*WHAT TO WORK ON:* Each line in the records below, from the one that contains "Given: Click the" to the one that contains "The height and", should be reproduced exactly, the first and last included.
──────
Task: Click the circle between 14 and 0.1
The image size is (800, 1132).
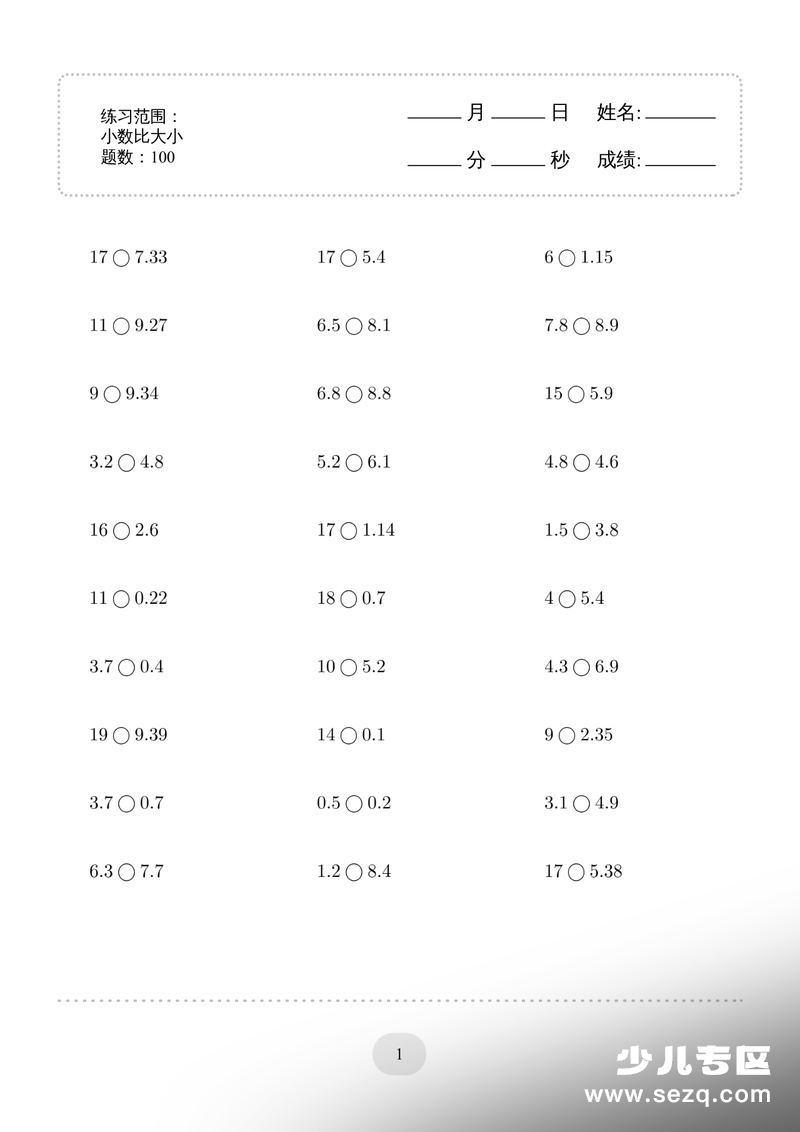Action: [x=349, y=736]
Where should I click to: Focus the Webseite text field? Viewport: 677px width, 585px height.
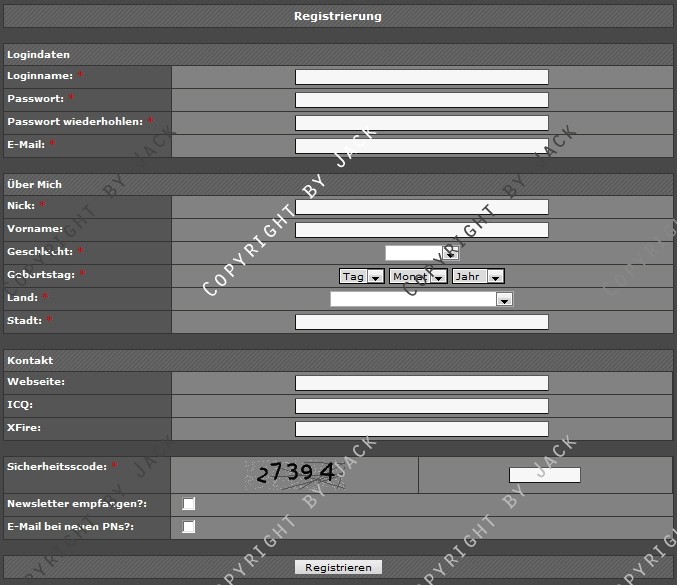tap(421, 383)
──────
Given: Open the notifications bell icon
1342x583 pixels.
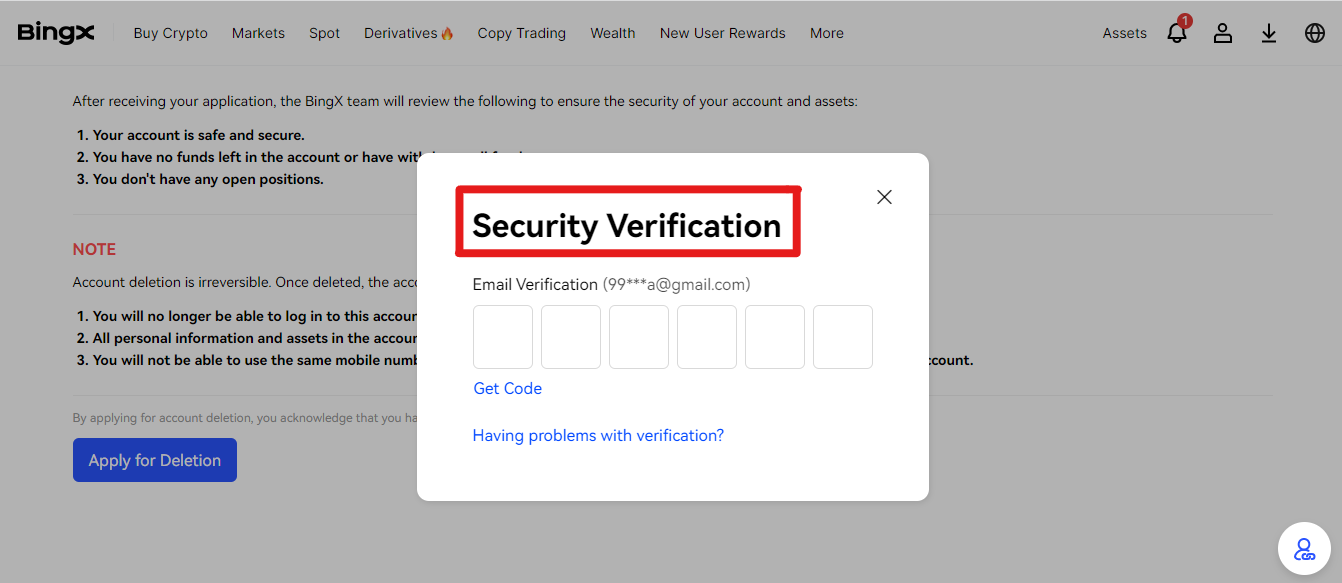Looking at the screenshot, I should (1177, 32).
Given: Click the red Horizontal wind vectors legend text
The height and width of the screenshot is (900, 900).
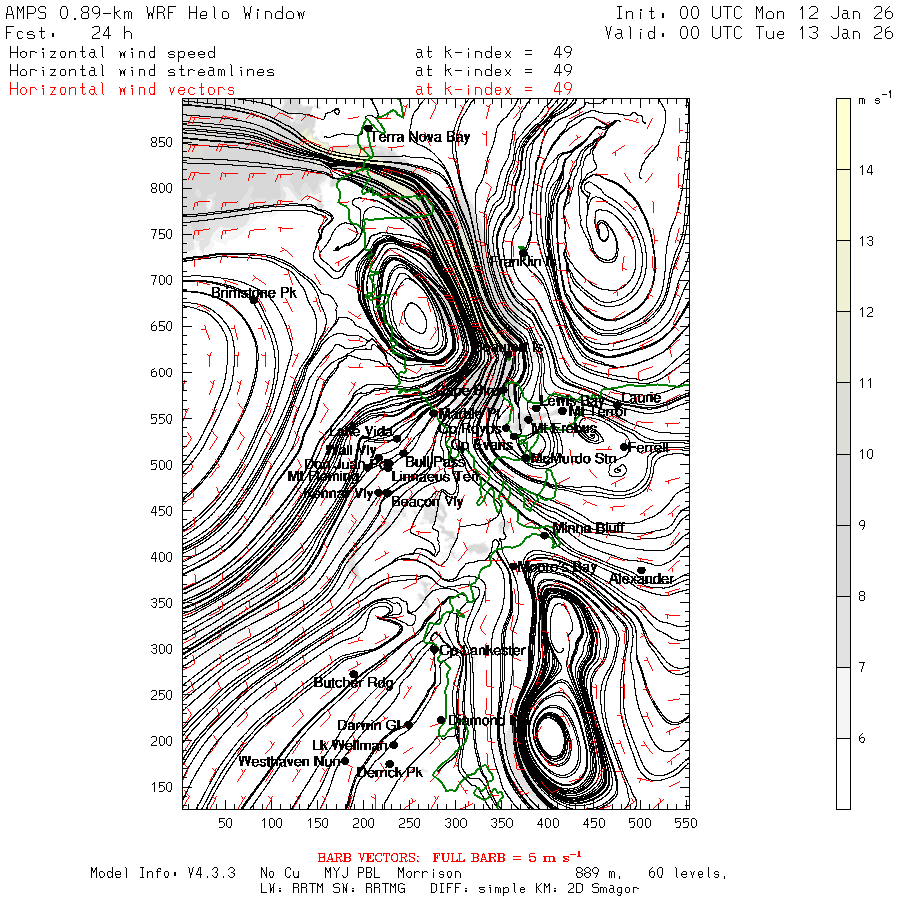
──────
*WRITTEN RESPONSE:*
Given: Click the red Horizontal wind vectors legend text
The height and width of the screenshot is (900, 900).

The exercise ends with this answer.